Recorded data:
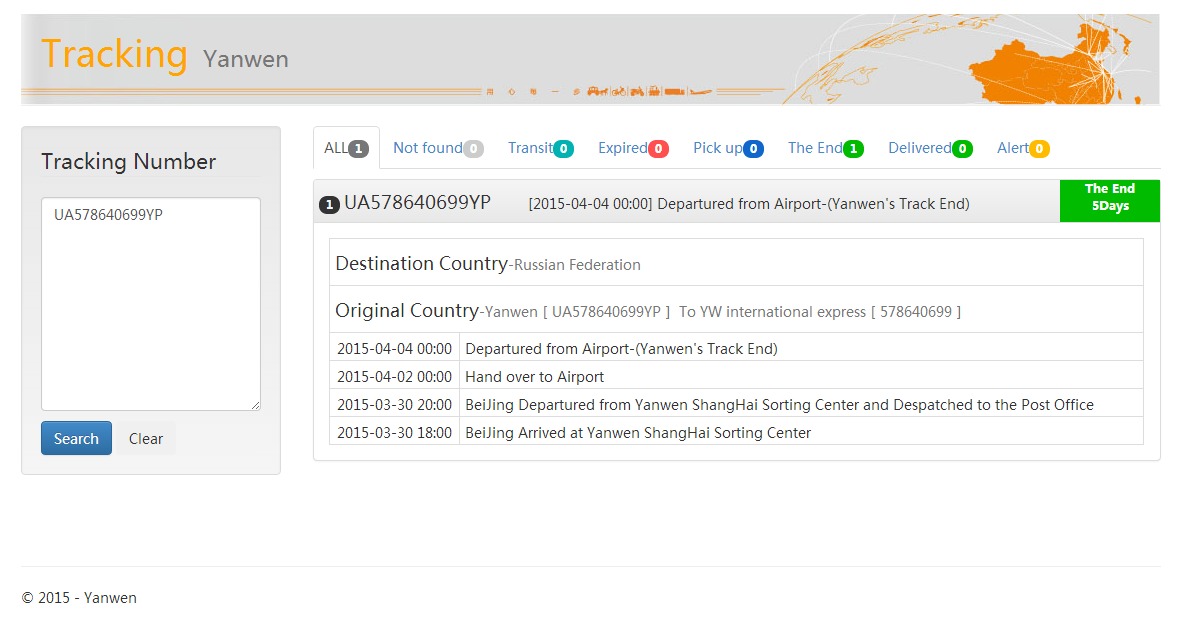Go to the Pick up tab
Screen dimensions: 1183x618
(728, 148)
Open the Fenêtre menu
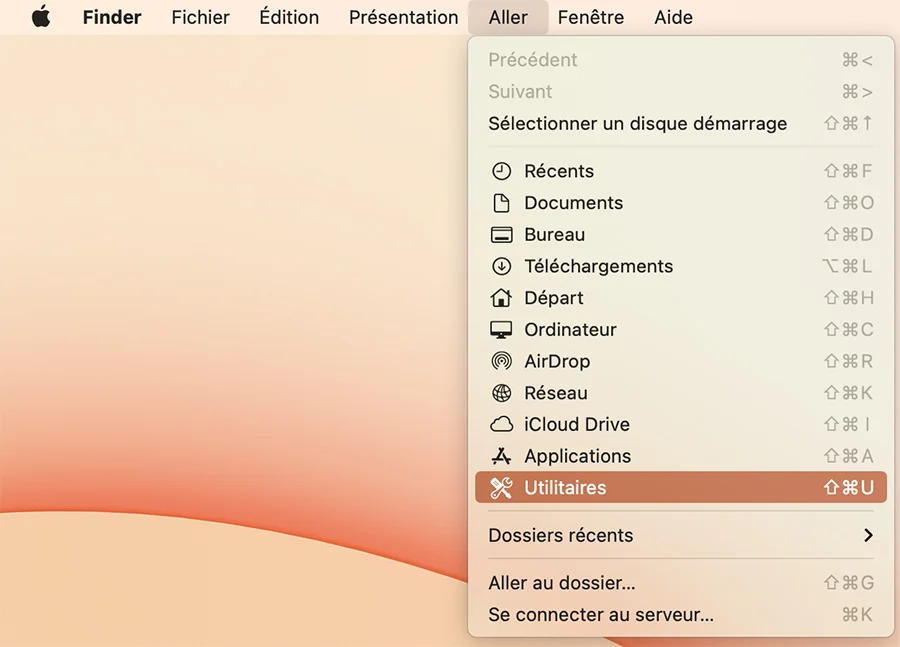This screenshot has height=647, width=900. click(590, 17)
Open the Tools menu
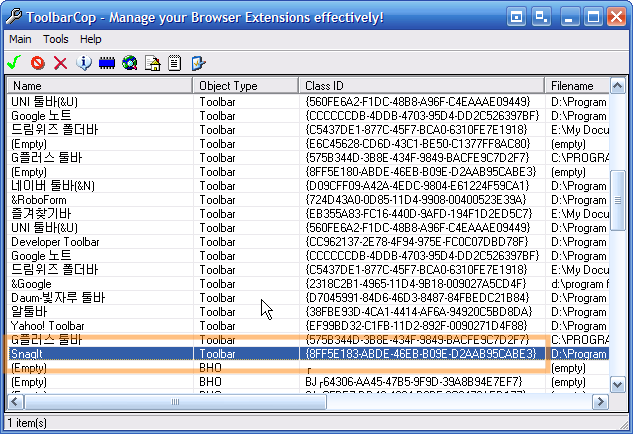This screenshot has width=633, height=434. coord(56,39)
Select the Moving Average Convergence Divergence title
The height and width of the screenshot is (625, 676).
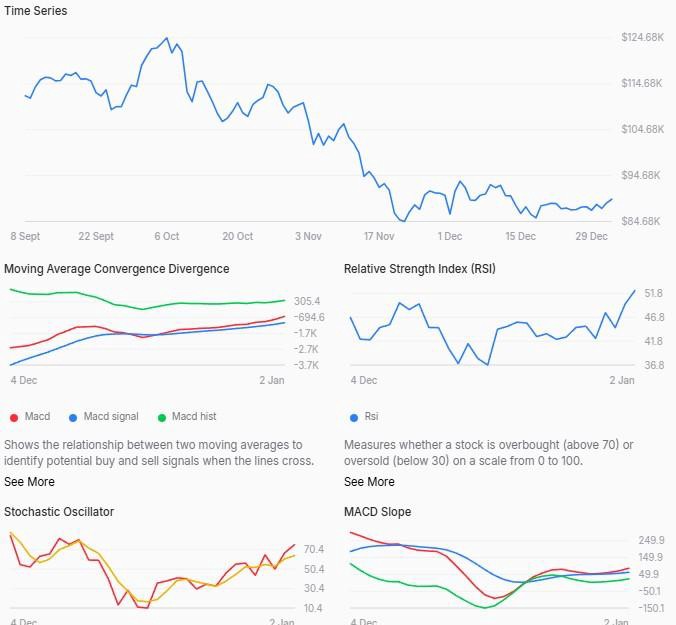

* _What you will do_
Lines starting at the one with "Open the Fenêtre menu" and ending at the last line of the entries above must be restated word for word, with pictures omitted.

* _Answer space_
Open the Fenêtre menu
This screenshot has height=647, width=900. click(590, 17)
Open the Tools menu
This screenshot has width=633, height=434. coord(56,39)
Select the Moving Average Convergence Divergence title
The height and width of the screenshot is (625, 676).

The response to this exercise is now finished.